Records excerpted from a collection:
= = = =
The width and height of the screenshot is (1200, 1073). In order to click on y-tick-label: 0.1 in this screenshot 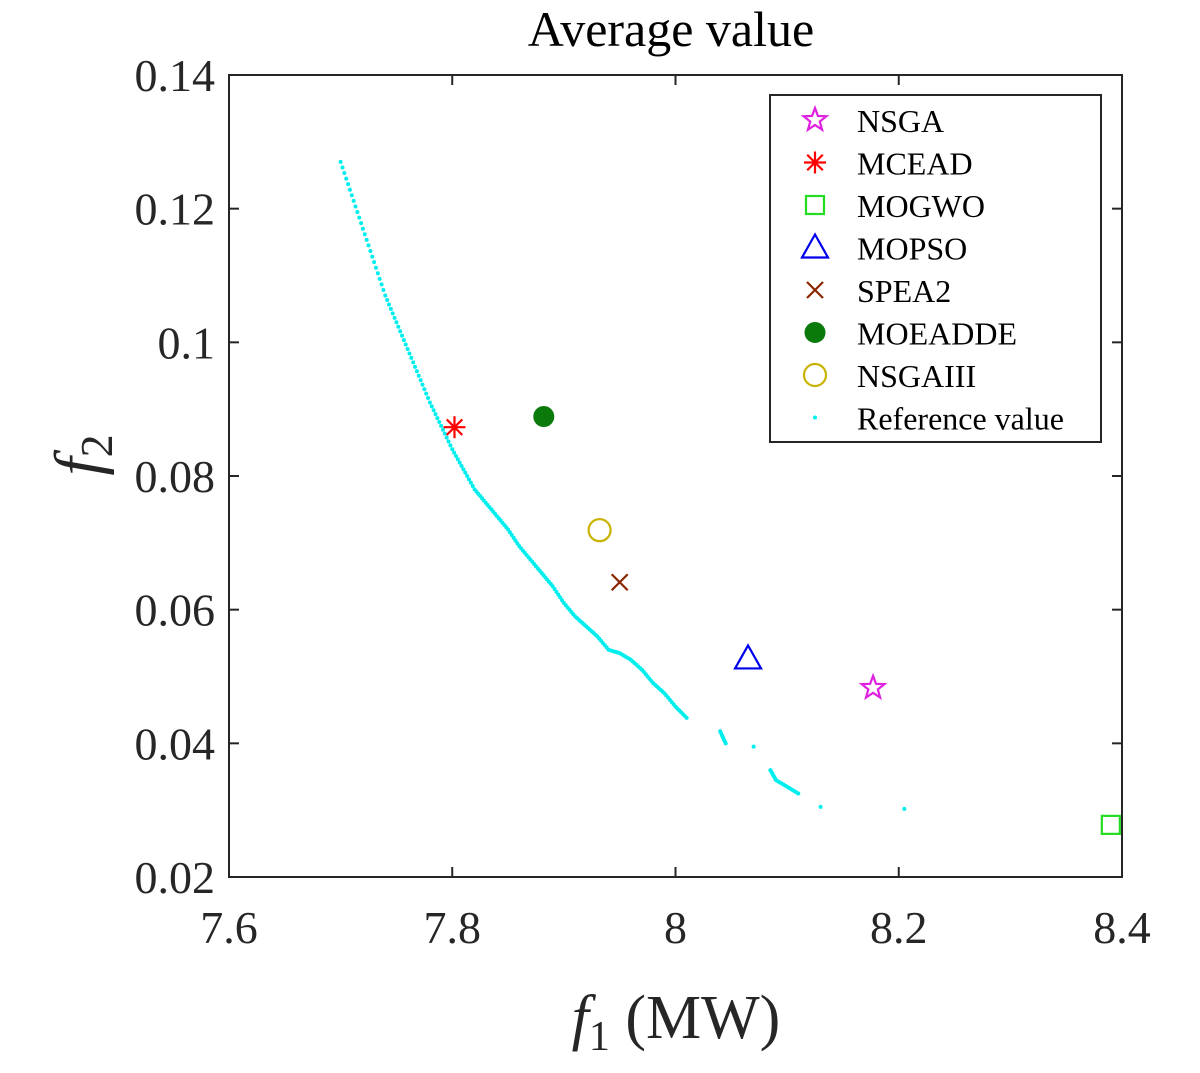, I will do `click(187, 342)`.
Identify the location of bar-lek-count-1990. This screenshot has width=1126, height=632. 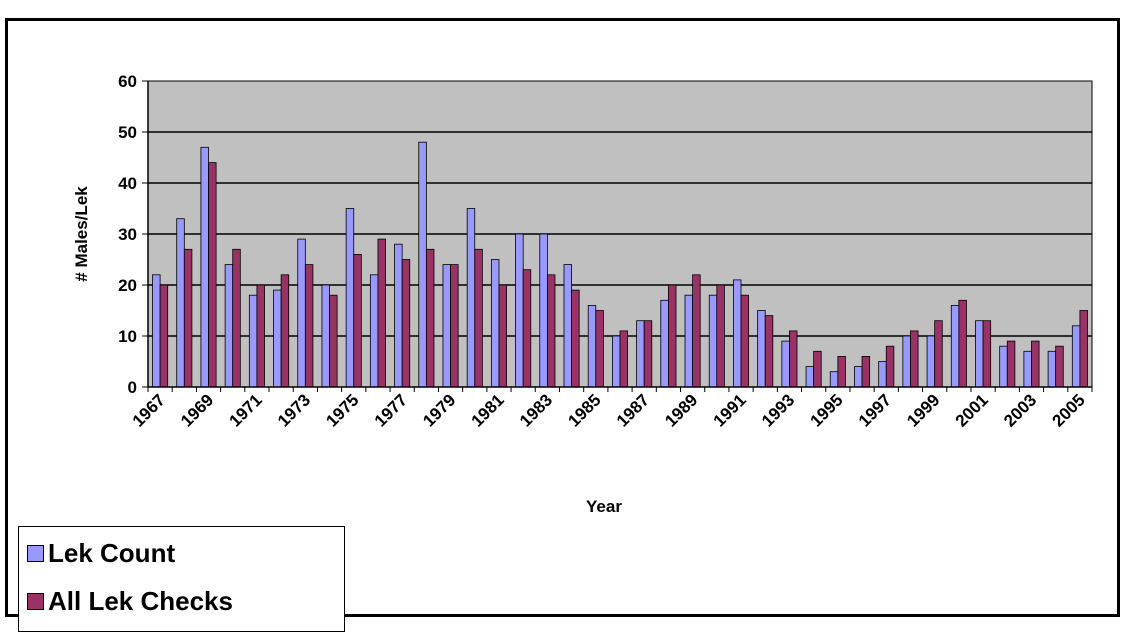
(713, 341).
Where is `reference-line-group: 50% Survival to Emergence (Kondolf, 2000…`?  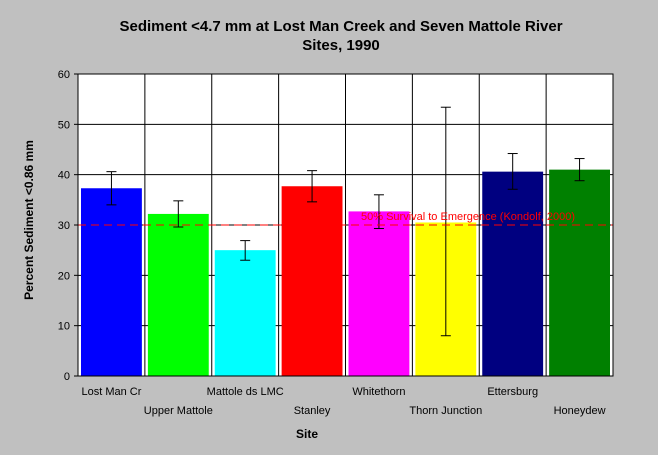
reference-line-group: 50% Survival to Emergence (Kondolf, 2000… is located at coordinates (346, 218).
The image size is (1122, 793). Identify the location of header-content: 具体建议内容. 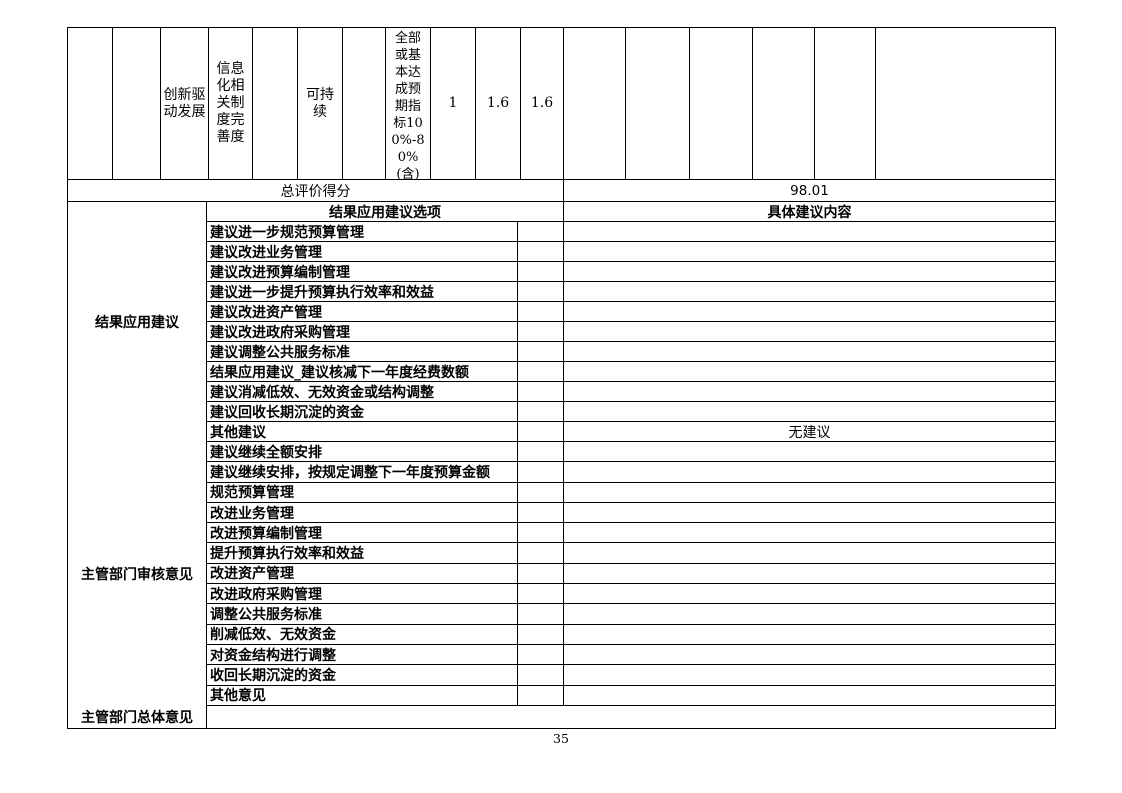
(810, 212).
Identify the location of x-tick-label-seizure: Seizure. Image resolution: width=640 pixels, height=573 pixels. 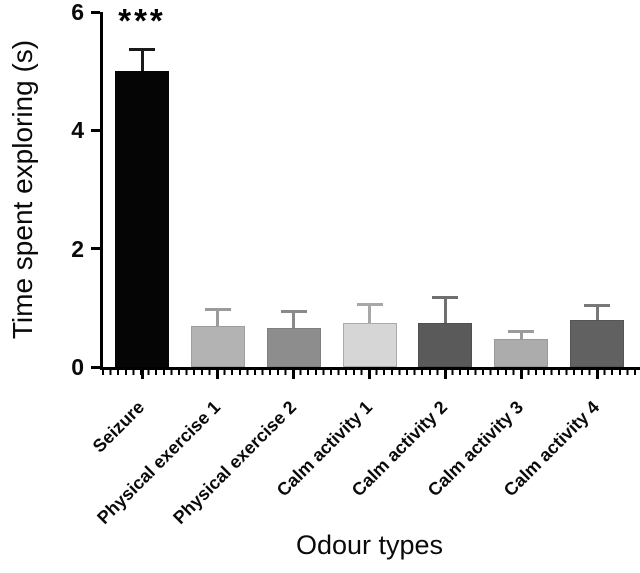
(118, 427).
= = = =
Instructions to follow:
Repeat the rows above word for word, starting at the line that contains "The image size" and ending with the last line of the rows. Leave the pictures out of your answer.

Answer for the task:
The image size is (1122, 793). Identify the location of header-content: 具体建议内容. 
(810, 212).
Identify the location of x-tick-label-seizure: Seizure. Image resolution: width=640 pixels, height=573 pixels. 
(118, 427).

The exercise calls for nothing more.